----- STORED DATA
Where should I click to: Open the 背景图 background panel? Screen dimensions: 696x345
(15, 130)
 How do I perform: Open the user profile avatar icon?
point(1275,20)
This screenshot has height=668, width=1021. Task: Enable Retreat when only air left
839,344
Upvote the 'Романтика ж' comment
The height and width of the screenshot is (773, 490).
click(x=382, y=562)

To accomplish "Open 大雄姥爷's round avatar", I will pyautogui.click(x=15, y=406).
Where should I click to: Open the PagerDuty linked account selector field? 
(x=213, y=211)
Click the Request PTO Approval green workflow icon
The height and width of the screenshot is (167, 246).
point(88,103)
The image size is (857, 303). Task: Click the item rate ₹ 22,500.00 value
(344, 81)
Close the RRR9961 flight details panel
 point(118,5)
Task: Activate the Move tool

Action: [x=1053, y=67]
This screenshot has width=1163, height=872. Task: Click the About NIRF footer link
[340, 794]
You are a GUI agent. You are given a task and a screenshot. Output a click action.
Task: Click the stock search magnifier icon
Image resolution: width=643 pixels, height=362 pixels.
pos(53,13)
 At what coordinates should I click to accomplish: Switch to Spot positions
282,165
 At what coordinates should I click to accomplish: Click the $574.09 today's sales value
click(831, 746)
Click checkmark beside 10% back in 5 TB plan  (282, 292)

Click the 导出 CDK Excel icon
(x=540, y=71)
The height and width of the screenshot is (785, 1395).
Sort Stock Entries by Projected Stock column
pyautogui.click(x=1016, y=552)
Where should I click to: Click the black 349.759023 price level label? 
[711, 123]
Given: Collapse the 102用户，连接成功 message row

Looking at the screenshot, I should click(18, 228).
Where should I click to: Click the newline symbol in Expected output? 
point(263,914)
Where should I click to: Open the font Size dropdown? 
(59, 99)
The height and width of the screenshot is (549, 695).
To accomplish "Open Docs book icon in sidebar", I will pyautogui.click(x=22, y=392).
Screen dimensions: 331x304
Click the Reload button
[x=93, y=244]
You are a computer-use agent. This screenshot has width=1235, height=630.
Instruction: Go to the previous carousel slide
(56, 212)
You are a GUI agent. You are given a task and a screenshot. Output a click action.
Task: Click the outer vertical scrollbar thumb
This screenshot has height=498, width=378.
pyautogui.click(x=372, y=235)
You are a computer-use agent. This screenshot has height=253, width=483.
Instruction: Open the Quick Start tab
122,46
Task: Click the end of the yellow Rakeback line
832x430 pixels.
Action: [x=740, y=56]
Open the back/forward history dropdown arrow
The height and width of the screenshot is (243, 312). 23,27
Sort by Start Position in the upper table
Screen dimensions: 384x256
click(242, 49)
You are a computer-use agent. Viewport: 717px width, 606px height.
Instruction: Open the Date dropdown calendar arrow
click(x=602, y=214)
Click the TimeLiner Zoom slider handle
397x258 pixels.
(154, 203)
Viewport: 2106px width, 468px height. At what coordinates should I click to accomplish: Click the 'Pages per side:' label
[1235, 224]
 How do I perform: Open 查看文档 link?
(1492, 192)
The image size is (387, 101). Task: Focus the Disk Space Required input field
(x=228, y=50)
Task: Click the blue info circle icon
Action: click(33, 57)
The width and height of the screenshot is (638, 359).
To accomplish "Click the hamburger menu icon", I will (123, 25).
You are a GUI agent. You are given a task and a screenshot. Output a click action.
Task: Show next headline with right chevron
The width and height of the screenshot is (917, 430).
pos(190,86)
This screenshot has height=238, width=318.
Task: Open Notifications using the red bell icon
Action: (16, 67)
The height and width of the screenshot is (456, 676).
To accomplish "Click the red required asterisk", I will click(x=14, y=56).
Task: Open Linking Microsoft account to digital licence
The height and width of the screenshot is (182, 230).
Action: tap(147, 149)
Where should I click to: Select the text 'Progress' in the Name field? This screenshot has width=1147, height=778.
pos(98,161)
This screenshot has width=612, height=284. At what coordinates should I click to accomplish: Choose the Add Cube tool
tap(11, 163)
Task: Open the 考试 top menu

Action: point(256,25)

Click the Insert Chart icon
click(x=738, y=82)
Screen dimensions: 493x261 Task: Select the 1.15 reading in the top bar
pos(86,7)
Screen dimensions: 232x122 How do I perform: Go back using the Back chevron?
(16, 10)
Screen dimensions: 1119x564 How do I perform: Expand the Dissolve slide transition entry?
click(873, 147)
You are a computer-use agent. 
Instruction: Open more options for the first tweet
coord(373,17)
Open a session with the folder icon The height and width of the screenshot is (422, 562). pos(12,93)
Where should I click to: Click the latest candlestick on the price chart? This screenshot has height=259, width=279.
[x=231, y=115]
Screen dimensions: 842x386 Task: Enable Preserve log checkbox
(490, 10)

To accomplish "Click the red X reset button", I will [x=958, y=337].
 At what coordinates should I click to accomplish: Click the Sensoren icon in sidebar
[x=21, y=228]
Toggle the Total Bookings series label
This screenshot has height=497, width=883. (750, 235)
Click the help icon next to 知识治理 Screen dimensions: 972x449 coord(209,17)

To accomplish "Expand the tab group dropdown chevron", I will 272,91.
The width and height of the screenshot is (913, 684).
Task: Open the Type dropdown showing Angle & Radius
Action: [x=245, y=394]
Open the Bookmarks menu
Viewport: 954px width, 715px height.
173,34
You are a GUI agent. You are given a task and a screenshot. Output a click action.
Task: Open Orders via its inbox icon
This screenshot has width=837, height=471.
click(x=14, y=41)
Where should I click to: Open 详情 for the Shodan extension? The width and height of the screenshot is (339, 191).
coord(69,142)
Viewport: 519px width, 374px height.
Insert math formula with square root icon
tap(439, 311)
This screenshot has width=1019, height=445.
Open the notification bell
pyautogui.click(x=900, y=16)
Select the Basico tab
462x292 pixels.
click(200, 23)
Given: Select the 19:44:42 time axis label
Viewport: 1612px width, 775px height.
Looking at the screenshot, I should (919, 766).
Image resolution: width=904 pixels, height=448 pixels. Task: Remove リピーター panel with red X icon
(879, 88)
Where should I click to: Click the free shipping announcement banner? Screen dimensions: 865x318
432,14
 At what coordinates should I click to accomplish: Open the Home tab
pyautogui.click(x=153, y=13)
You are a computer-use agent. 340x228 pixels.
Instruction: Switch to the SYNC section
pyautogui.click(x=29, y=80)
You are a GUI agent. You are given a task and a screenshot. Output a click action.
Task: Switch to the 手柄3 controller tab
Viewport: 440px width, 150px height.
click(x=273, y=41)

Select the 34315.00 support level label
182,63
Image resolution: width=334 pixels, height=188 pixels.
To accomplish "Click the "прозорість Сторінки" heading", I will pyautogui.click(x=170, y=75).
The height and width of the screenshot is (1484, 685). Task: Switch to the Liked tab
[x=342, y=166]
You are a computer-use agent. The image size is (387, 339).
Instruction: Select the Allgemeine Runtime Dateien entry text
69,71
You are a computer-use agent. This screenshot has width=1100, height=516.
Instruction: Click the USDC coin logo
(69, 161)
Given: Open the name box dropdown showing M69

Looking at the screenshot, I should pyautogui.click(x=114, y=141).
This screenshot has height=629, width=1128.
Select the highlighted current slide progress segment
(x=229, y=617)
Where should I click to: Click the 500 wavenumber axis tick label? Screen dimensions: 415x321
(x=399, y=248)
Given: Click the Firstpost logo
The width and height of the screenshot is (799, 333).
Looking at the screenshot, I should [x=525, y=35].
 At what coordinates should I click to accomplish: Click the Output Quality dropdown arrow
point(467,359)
----------
Pull out every line of the records that contains the word "dropdown" and list those lines.

**THE RESULT**
Where should I click to: Open the font Size dropdown? 
Open the back/forward history dropdown arrow
Instruction: Open the Date dropdown calendar arrow
To accomplish "Expand the tab group dropdown chevron", I will 272,91.
Task: Open the Type dropdown showing Angle & Radius
Given: Open the name box dropdown showing M69
 At what coordinates should I click to accomplish: Click the Output Quality dropdown arrow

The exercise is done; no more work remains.